Greg Linden’s blog is an excellent source of insightful posts on personalization technology. A while ago he posted a link to a collection of material from KDD about the Netflix Prize: a challenge where one has to predict how much you will like a particular movie based on your history of movies you’ve seen and based on others’ ratings of movies they’ve seen.

What’s notable is that some of the current competition leaders have written extensive papers about their approach. BellKor’s approach is quite simple and combines nearest-neighbor ideas with a more global factor model. On the other hand, Gravity employs a diverse collection of tools, including matrix factorization, neural networks, nearest neighbor models and clustering. The Gravity team provides an interesting picture of their factor model for movie Constantine:

constantine.png

They assume adjacent factors to be correlated, they infer this matrix purely from the ratings data, and they named some of the factors manually in the end. Compare their annotations with the hand-designed list of genres (Action / Drama / Fantasy / Horror / Thriller) or keywords (Androgyny / Twin / Black Cat / Christian Horror / Electrocution / …) assigned to the movie by human editors. Many of these keywords might rarely be relevant for determining whether the movie is worth seeing or not.

In recent weeks, the two currently leading groups (judging from the leaderboard) were formed by fusing the AT&T Labs group BellKor with another researcher into KorBell, and the Hungarian BME group with the Princeton into Gravity-Dinosaurs) have consolidated their efforts: as it is becoming clear that several models are better than just one. I am not sure either group used background knowledge that can be obtained by crawling the web or using other databases. At the moment, both groups are at around 8.4% improvement over baseline. They need 10% improvement over baseline to win the $1e6 grand prize, and a year ago the improvement was 4.5%.
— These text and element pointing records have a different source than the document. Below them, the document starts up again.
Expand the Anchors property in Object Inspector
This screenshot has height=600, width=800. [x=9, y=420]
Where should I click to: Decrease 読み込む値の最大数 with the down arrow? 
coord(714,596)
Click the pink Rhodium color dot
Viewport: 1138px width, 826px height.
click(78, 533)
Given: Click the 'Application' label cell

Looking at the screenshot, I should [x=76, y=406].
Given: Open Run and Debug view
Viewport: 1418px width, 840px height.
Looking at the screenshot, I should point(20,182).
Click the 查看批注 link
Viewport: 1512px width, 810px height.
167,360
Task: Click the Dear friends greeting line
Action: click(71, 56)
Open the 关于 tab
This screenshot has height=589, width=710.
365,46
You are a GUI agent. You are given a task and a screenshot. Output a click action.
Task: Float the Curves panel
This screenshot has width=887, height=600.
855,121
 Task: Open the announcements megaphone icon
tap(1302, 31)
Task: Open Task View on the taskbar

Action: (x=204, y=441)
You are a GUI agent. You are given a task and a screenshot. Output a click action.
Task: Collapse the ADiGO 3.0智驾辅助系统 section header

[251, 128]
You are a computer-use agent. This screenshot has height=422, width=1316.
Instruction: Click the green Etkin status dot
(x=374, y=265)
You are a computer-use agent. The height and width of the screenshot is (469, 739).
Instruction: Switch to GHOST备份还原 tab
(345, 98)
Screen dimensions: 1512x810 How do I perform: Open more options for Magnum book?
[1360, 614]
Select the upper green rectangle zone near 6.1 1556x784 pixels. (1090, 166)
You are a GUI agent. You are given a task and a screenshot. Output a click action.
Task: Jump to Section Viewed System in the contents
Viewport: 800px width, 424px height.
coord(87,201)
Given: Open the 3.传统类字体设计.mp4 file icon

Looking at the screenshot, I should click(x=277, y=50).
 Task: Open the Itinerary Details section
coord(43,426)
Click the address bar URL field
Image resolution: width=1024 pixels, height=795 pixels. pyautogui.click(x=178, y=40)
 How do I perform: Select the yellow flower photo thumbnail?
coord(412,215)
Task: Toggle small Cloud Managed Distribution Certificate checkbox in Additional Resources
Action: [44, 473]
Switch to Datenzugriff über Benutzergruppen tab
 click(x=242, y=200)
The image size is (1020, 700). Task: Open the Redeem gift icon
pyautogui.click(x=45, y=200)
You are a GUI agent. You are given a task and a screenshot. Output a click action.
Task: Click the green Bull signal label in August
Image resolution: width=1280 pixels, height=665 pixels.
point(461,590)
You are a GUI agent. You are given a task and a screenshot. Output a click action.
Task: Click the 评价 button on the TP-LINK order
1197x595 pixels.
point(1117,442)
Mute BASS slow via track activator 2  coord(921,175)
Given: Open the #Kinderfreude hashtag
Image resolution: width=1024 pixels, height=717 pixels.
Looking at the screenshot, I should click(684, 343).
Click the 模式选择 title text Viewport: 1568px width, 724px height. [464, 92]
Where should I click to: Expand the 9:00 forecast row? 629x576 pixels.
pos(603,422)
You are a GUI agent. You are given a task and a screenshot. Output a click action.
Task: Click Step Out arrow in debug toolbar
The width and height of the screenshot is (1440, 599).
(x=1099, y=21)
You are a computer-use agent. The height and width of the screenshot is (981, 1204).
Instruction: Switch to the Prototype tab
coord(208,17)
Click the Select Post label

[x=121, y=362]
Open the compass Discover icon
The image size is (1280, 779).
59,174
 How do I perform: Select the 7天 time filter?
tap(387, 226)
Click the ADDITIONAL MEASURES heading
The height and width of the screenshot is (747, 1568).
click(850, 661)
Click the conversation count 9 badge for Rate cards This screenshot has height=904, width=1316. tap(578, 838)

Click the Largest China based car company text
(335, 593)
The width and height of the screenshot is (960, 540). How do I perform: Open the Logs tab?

This is just another piece of support for the Epicurus’ principle of multiple explanations (“Keep all hypotheses that are consistent with the facts!”, often used by proponents of algorithmic probability as a summary of a longer statement from his letter to Herodotus, “If then we think that an event could happen in one or other particular way out of several, we shall be as tranquil when we recognize that it actually comes about in more ways than one as if we knew that it happens in this particular way.”) leads to superior practical results. This corresponds to the Bayesian practice of integrating over all possible parameter settings (but assigning them weights in proportion to their predictive power – likelihood – and in proportion to our a priori trust in them – prior) instead of picking just the best one. To the famous statement “All models are wrong, but some are useful.” we should add “but use them all!”

[Correction 10/12:] Chris Volinsky kindly corrected my statement that BellKor combined their predictions with others groups (although other groups offered this). They did not do that, and they argue against this approach. They did, however, combine researchers Bell, Koren with researcher Volinsky into the KorBell approach.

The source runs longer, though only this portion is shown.